2019 has been milestone year for Airbus, as it marks 50 years of success for both its commercial aviation and helicopter businesses. Airbus Helicopters Inc. (AHI) invited media guests to its facilities in Columbus, Mississippi and Grand Prairie, Texas to learn about its products and operations, capped off by a special flight on the H135 light twin helicopter.
Following a safety briefing, our flight departed from the Airbus Helicopters facility at Grand Prairie Municipal Airport (GPM). Our aircraft, N135HX was completed in March of this year. The H135 passenger cabin was fully occupied with six guests, seated in two rows which faced each other. Each passenger wore a Bose headset in order to hear the pilot and communicate between each other. On the exterior, the H135 operates 6.5 decibels below the ICAO standard noise limit, meaning it can come and go while causing minimal disturbance to those on the ground.
As we cruised at 1,100 feet above ground level, the cabin had a mild, calming vibration that felt like a massage chair. Passenger legroom felt ample for a heli, roughly equivalent to that of most airlines’ economy class, and overhead air conditioning vents kept us cool throughout the trip. We wore 5-point harness belts to minimize movement, but the pleasant weather kept the flight very smooth.

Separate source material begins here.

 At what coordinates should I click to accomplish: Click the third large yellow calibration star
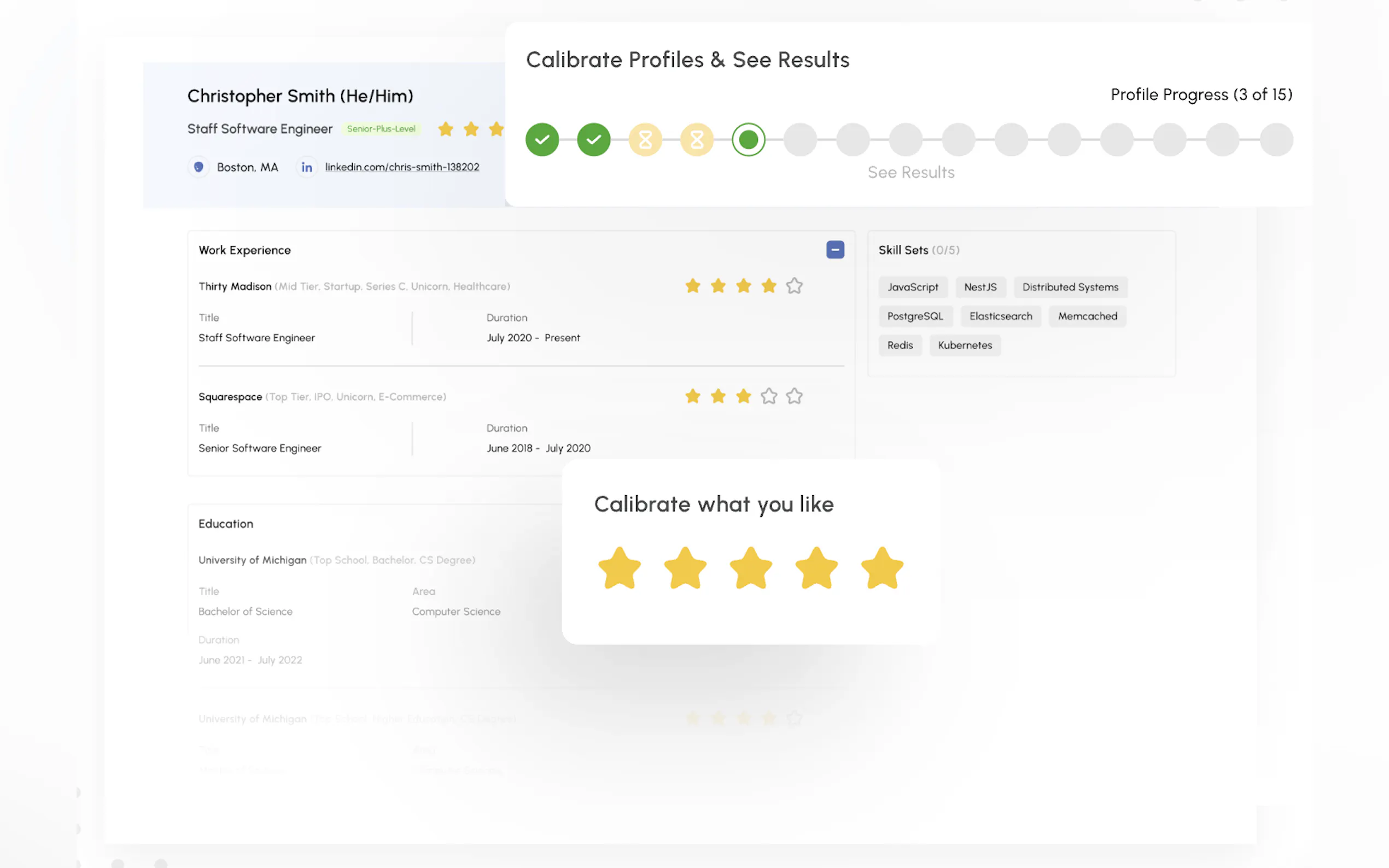(750, 568)
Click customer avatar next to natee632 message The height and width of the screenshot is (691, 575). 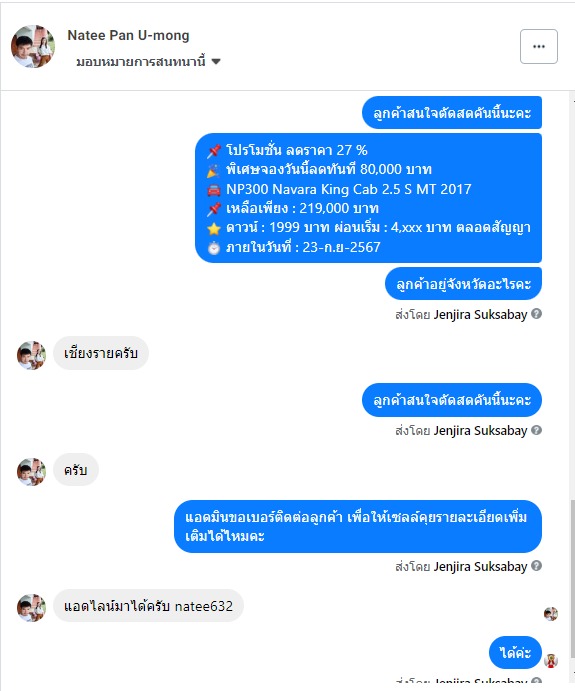[31, 607]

H135 Specifications and Capabilities
- 1 or 2 pilots and up to six passengers
- EMS configuration fits two medics and a stretcher
- 160 miles per hour max speed
- 342 nautical mile range
- 6,576 pounds maximum takeoff weight
- Engines — Safran Arrius 2B2plus or Pratt & Whitney Canada’s 206B3
Our pilot, Chief Instructor Tim McAdams explained and demonstrated the H135’s modern performance functions, including the Helionix avionics suite. Helionix was developed in-house by Airbus, designed to reduce pilot workload and increase safety by presenting the most relevant information when the pilot needs it. Its latest Step 3 upgrade includes 3D real-time terrain mapping in its Synthetic Vision System (SVS), along with an upgraded Helicopter Terrain Avoidance and Warning System (HTAWS). The avionics information is displayed on the Garmin GTN 750 touchscreen display. The displays can be mounted for one or two pilots.
McAdams also demonstrated the H135s autopilot functions, such as hovering, target following, and ascent/descent at specified rates. Interestingly, he served as training instructor for action film star Tom Cruise in the 2018 film, ‘Mission: Impossible – Fallout.’ Cruise did all of his own flying for his helicopter scenes in the movie.
The highlight of our demonstration flight included aerial views of the current and future Texas Rangers baseball stadiums, and AT&T Stadium, home of the Dallas Cowboys NFL football team. AHI is very proud to have Dallas Cowboys owner Jerry Jones as a customer.
Jones purchased a H145 to shuttle him between the team’s facilities, which are nearly 40 miles apart and take up to an hour and a half to commute between by car. The flight between facilities takes as little as 13 minutes. The helicopter saves the billionaire hours of valuable time by avoiding road traffic. Jones made a special fly-in appearance at AHI’s 50th Anniversary customer party in Grand Prairie on 26 September.
Airbus Helicopters offers customers a myriad of interior customization options, from seats and seating surfaces to décor. In addition, customers can play with the exterior look of their new rotorcraft by downloading a paint configurator app for Apple iOS or Android devices.
Apart from corporate and personal use, the H135 is used in a variety of missions worldwide, such as law enforcement, emergency medical services and tourism scenery flights.
AHI is currently working with the US Navy on a campaign to sell the H135 as an off-the-shelf training solution. Built in Columbus, Mississippi, H135s are currently being used by militaries in 12 other countries for this purpose.
Editorial disclosure: Airbus Helicopters provided all travel and hospitality accommodations for this event, however all accounts and opinions within the story belong solely to the author and RGN.